Le propos de John Kerry sonne en tout cas comme un avertissement que
Kabila fils devrait prendre au sérieux, tout comme son «cousin germain»
du Congo Brazzaville, Denis Sassou Nguesso, le Rwandais Paul Kagame et
le Burundais Pierre Nkurunziza.
En Afrique, presque tous les pays s’appellent «république
démocratique». Mais ce vocable cache mal des régimes autocratiques qui,
très souvent installés par les anciennes puissances coloniales,
asservissent leurs peuples au nom des principes de Montesquieu. Ce sont,
à quelques exceptions près, des républiques désincarnées, où le pouvoir
est confisqué de force jusqu’à ce que mort s’ensuive. Et dans certains
pays, la succession dynastique est érigée en dogme politique, défiant
les règles élémentaires du droit constitutionnel et des sciences
politiques.
Ce fut précisément le cas en RDC où Joseph Kabila a succédé au pied
levé à son père, Laurent, décédé, ou encore au Gabon où Ali Bongo a pris
«démocratiquement» le fauteuil de son père Omar qui s’était éteint en
2009.
Tout se passe comme si les peuples d’Afrique, qui ont été pillés et
colonisés des années durant, devaient continuer à se contenter d’un
ersatz de démocratie.
Au nom de la «Françafrique» et de la sauvegarde des intérêts vitaux des
anciennes puissances coloniales, l’Occident a fermé l’œil sur les
méfaits de ces apprentis dictateurs qui ont fait et font encore des
dégâts dans leurs pays. Que vaut la Constitution dans ces contrées
d’Afrique quand elle subit, à intervalles réguliers, des cures de
chirurgie esthétique pour la remettre au goût du potentat local ?

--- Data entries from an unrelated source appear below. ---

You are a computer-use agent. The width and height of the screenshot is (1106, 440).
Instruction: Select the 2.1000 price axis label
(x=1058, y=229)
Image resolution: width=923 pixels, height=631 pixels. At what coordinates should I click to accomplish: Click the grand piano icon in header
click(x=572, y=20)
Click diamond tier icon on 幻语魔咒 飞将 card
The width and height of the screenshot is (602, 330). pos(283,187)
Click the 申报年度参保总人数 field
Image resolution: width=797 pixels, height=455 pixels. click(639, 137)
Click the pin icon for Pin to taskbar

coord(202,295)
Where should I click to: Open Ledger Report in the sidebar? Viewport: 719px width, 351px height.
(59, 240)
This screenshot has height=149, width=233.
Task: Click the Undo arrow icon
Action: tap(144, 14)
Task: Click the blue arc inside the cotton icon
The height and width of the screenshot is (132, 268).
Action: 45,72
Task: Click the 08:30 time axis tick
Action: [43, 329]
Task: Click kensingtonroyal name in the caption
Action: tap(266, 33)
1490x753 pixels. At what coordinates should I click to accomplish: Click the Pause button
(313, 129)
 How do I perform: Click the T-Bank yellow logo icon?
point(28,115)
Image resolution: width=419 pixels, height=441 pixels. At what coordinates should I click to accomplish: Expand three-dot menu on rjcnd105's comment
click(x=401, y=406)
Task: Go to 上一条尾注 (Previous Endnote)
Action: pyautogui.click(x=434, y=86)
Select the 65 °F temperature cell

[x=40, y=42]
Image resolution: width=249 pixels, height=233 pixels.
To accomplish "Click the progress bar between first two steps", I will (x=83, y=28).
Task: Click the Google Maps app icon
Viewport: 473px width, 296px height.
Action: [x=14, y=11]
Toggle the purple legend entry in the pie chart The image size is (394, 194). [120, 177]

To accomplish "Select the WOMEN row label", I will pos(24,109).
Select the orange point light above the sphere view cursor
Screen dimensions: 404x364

Que John Kerry invite son hôte à «respecter l’ordre constitutionnel» en
RDC est en soi une bonne chose. Mais rien ne dit que Washington joindra
le geste à la parole si le jeune Kabila tentait un coup de force. Qui
ne se souvient du discours mémorable du président Obama à Accra, en
2008, quand il avait pointé ces dirigeants «qui s’accrochent au pouvoir
au détriment de leurs peuples» (sic) ? On pourrait en dire autant de la
France qui garde la main sur toute l’Afrique francophone en s’appuyant
sur des Présidents mal élus, «recrutés» et installés par ses soins.
Le doute reste donc de mise quand on entend ces belles professions de
foi républicaines, fussent-elles prononcées par un haut responsable
américain. Parce que, jusqu’à preuve du contraire, les coups d’Etat
constitutionnels et les coups d’Etat tout court sont des éléments
constitutifs de la «démocratie» à l’africaine.